La historia de los judíos by Simon Schama

La historia de los judíos by Simon Schama

autor:Simon Schama
La lengua: spa
Format: epub
editor: Penguin Random House Grupo Editorial España


II. AVES DEL PARAÍSO, CRIADORES DE PALOMAS Y CHUPATINTAS

¿Cuál es el color de la llama? ¿Anaranjado? ¿Dorado? ¿Azul? ¿Rojo? ¿Todos ellos, y cada lengua oscila entre un extremo y otro del espectro? El color que no era desde luego era el amarillo mate que se suponía que los judíos del mundo islámico debían llevar como distintivo de su vileza. En cualquier caso, el de la llama era el color que Salama ben Musa ben Isaac —originario de la ciudad portuaria de Sfax, en Túnez, pero, como tantos otros, emigrado a Egipto— insistía en llevar para que su figura resaltara el día de la Expiación. Como podemos comprobar, la vanidad no era uno de los pecados de los que se arrepintiera Salama, pues la túnica que encargó no sabemos exactamente en qué momento de mediados del siglo XI constituía la última moda: «Corta y entallada, y de tejido fino, no basto».12 Pero por entonces el impuesto de capitación anual rigurosamente cobrado, la jaliya, obligatorio para los dhimmi (en virtud de lo establecido varios siglos antes en el «Pacto de Omar»), no tenía mucho que ver con la forma en que vivían realmente los judíos en el vastísimo mundo musulmán, que hacia finales del siglo IX se extendía desde la península Ibérica y la costa del Magreb, Sicilia y el sur de Italia, hasta Egipto, Adén, Palestina y Siria, Irak e Irán.

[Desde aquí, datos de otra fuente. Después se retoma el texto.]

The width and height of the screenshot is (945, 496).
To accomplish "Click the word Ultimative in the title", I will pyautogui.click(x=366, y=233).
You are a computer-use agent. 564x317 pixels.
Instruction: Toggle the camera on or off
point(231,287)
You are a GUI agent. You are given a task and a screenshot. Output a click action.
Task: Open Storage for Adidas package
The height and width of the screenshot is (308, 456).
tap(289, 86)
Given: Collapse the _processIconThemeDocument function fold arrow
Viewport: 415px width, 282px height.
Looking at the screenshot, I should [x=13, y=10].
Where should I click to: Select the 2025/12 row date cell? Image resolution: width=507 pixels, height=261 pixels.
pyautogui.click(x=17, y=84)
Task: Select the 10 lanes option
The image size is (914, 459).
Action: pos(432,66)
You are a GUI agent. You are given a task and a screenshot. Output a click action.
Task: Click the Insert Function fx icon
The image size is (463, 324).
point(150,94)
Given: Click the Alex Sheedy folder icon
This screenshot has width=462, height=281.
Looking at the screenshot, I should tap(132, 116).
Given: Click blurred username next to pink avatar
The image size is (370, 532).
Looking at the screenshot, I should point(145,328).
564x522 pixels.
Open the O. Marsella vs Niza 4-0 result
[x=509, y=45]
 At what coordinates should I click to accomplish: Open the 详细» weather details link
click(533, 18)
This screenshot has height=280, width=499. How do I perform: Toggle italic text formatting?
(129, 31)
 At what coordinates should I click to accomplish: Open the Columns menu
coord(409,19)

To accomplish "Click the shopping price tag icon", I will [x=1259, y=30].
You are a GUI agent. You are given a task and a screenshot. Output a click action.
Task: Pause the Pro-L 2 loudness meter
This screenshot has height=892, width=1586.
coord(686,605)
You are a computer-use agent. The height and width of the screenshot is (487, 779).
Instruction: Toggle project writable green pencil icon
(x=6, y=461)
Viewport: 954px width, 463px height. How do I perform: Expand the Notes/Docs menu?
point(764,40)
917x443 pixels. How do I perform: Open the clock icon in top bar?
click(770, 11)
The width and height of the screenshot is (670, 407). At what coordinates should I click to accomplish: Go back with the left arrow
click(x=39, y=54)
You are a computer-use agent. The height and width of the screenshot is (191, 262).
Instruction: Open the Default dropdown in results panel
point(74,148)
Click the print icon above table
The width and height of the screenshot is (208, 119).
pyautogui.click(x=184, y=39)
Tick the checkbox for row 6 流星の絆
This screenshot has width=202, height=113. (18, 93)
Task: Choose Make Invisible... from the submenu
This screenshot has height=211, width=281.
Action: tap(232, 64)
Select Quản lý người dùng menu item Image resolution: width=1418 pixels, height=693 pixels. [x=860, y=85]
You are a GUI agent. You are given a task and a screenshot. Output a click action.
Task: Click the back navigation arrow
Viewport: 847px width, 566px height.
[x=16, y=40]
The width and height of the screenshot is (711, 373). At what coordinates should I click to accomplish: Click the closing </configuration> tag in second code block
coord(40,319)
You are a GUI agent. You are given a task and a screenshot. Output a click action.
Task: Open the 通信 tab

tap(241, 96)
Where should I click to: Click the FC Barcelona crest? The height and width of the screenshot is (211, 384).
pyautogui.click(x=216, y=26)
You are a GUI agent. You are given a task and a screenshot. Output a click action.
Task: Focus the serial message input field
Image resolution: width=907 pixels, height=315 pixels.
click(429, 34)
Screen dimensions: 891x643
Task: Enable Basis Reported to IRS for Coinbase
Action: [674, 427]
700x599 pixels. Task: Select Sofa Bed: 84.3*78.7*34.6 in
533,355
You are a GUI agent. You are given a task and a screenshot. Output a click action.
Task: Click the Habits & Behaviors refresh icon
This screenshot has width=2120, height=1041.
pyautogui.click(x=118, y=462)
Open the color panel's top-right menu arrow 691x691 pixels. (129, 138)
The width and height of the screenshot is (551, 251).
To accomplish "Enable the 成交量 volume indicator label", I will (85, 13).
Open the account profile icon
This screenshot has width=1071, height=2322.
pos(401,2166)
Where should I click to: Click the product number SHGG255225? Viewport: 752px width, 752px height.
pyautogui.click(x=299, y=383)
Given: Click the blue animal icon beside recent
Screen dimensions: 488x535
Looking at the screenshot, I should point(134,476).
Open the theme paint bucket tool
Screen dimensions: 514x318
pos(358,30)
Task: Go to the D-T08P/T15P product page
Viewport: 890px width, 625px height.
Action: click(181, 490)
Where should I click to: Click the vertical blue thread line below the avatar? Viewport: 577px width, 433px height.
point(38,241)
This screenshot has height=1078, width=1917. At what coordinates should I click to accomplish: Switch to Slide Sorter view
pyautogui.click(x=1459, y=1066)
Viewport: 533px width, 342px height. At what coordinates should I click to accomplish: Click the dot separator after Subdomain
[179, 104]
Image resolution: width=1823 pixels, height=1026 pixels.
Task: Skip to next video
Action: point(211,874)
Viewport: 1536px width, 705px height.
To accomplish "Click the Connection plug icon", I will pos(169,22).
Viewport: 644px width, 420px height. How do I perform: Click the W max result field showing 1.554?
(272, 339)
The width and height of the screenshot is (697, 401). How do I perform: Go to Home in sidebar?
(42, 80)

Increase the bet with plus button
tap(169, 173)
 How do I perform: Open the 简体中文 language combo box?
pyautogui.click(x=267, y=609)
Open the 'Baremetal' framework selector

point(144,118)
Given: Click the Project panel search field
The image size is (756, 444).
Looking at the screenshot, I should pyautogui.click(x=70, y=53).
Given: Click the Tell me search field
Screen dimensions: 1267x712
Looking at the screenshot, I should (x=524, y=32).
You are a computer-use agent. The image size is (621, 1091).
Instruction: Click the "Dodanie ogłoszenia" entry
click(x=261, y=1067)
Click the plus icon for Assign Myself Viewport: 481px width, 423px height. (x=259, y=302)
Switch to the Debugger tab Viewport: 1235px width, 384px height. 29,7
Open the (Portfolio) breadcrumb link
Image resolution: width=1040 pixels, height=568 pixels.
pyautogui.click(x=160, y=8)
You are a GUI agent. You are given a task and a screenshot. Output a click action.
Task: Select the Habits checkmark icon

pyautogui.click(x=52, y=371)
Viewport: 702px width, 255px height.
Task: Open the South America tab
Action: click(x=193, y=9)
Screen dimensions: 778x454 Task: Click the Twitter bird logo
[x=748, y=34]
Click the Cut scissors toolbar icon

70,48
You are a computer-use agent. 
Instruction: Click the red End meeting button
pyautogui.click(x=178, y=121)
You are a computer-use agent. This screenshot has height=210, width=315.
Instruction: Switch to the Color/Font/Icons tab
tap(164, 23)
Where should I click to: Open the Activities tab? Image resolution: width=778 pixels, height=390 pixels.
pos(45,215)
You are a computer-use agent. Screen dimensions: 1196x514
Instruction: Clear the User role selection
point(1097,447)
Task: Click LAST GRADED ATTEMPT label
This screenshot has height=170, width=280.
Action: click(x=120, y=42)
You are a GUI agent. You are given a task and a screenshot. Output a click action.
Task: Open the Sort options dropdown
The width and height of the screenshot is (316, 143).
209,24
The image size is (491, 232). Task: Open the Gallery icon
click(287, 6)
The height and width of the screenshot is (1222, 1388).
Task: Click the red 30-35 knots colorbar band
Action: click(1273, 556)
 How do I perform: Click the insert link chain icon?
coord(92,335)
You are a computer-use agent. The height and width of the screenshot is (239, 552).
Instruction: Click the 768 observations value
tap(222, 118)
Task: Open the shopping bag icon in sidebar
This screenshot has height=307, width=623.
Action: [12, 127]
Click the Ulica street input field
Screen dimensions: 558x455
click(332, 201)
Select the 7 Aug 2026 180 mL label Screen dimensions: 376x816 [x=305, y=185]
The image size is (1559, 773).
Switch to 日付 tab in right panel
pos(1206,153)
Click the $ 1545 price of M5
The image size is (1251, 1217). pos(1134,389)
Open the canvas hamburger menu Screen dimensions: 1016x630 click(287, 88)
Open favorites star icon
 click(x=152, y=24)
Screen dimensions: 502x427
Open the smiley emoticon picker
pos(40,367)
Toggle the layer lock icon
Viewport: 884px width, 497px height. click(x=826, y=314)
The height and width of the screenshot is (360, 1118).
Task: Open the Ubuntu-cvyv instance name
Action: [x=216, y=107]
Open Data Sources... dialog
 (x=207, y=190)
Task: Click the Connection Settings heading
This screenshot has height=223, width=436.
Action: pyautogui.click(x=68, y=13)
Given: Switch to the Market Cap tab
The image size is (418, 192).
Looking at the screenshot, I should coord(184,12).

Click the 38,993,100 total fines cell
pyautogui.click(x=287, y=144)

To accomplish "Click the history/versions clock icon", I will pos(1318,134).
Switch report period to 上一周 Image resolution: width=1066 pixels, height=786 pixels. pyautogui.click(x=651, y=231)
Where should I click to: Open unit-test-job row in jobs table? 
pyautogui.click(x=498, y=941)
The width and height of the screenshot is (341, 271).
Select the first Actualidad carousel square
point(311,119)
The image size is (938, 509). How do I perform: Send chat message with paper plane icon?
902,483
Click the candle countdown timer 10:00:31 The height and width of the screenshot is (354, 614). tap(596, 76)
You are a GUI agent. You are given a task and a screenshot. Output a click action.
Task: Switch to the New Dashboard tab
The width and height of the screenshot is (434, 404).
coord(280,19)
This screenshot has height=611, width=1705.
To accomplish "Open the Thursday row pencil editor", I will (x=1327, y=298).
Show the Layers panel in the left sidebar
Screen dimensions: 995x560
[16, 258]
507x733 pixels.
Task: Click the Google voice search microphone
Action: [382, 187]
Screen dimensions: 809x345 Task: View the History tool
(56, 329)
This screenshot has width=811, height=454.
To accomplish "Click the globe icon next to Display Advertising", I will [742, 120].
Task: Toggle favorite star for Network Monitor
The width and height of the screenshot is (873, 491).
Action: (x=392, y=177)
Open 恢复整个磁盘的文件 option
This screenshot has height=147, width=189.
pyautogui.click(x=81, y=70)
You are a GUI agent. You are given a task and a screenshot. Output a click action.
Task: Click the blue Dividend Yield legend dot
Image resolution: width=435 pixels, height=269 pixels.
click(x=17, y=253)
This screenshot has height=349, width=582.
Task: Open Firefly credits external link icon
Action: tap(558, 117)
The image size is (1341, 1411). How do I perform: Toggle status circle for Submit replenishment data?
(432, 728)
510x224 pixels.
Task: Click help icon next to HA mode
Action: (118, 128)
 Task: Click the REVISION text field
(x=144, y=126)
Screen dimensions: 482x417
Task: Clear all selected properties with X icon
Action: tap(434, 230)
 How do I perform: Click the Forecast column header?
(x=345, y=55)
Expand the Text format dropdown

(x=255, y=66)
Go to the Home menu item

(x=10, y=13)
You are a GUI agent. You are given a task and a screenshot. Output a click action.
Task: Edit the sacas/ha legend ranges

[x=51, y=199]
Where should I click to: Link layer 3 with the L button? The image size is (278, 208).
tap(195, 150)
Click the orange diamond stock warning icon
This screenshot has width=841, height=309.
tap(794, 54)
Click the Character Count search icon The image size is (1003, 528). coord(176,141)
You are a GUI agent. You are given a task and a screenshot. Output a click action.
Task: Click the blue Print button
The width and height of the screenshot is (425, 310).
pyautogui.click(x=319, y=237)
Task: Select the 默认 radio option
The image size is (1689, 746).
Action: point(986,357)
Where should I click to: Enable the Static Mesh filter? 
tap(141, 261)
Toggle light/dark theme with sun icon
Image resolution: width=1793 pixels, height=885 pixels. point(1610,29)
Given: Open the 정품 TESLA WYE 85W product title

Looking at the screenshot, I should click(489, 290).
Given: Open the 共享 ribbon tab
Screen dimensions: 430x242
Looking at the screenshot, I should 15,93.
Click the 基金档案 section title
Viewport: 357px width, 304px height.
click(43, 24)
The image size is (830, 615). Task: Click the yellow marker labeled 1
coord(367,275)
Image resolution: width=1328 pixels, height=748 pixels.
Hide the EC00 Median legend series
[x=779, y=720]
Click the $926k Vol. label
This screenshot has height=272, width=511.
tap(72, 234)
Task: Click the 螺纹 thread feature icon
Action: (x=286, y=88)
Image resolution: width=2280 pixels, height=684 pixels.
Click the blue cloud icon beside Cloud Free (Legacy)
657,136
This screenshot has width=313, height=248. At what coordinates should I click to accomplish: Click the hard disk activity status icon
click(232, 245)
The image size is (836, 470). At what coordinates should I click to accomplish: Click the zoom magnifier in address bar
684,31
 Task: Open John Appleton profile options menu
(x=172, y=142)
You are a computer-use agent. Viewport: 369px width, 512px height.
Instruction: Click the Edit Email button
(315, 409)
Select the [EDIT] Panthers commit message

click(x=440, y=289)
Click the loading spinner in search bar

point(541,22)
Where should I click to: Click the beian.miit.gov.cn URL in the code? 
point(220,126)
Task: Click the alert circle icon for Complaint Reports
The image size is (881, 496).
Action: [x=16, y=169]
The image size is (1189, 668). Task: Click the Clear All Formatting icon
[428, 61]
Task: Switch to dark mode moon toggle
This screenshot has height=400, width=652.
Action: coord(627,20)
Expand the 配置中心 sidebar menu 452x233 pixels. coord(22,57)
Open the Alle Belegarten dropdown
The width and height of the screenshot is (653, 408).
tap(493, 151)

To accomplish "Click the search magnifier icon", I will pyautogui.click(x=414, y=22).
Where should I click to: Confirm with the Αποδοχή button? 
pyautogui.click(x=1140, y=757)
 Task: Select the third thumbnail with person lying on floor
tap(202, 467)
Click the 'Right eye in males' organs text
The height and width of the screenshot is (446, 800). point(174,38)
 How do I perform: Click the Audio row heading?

Las cartas comerciales encontradas entre los cientos de miles de documentos desechados de la Genizá de El Cairo, el depósito de la sinagoga de Ben Esdras en Fustat, parecen a veces un catálogo de modas. Los judíos de Egipto estaban muy relacionados con el comercio de tejidos (¿cuándo y dónde no lo han estado?) de todas clases, de lino y seda, sí, pero muchos tipos de sedas: la gruesa o ibrisim y la ligera o jazz; la lalas, «seda fina roja», y la lasin, la barata, destinada al sector popular del mercado.13 Los compraban, los vendían y los teñían. De hecho, cada tintorero estaba especializado en el empleo de un colorante distinto: zumaque, púrpura, añil o azafrán. Trabajaban como hiladores, tejedores, bordadores y fabricantes de brocados. Los más humildes pasaban el día desenredando las fibras de lino de las semillas, que luego eran machacadas en aceite; otros devanaban el finísimo y delicado hilo de los capullos de gusano de seda. Los más acaudalados compraban y vendían el tejido ya elaborado para convertirlo en chales y vestidos, pañuelos, cojines y alfombras.

Y si muchos eran los que trabajaban en el negocio, eran más todavía los consumidores ávidos de telas y trajes espectaculares, pues los judíos de Fustat no eran gente que anduviera por la calle con la cabeza gacha y vestida austeramente. De hecho, miraban por encima del hombro a los judíos de Jerusalén, que eran los únicos del mundo musulmán que se limitaban a vestir de negro con la única nota de color de un ribete rojo. En Fustat y en los innumerables lugares a los que enviaban sus telas, los gustos eran mucho más sofisticados, tanto para las mujeres como para los hombres.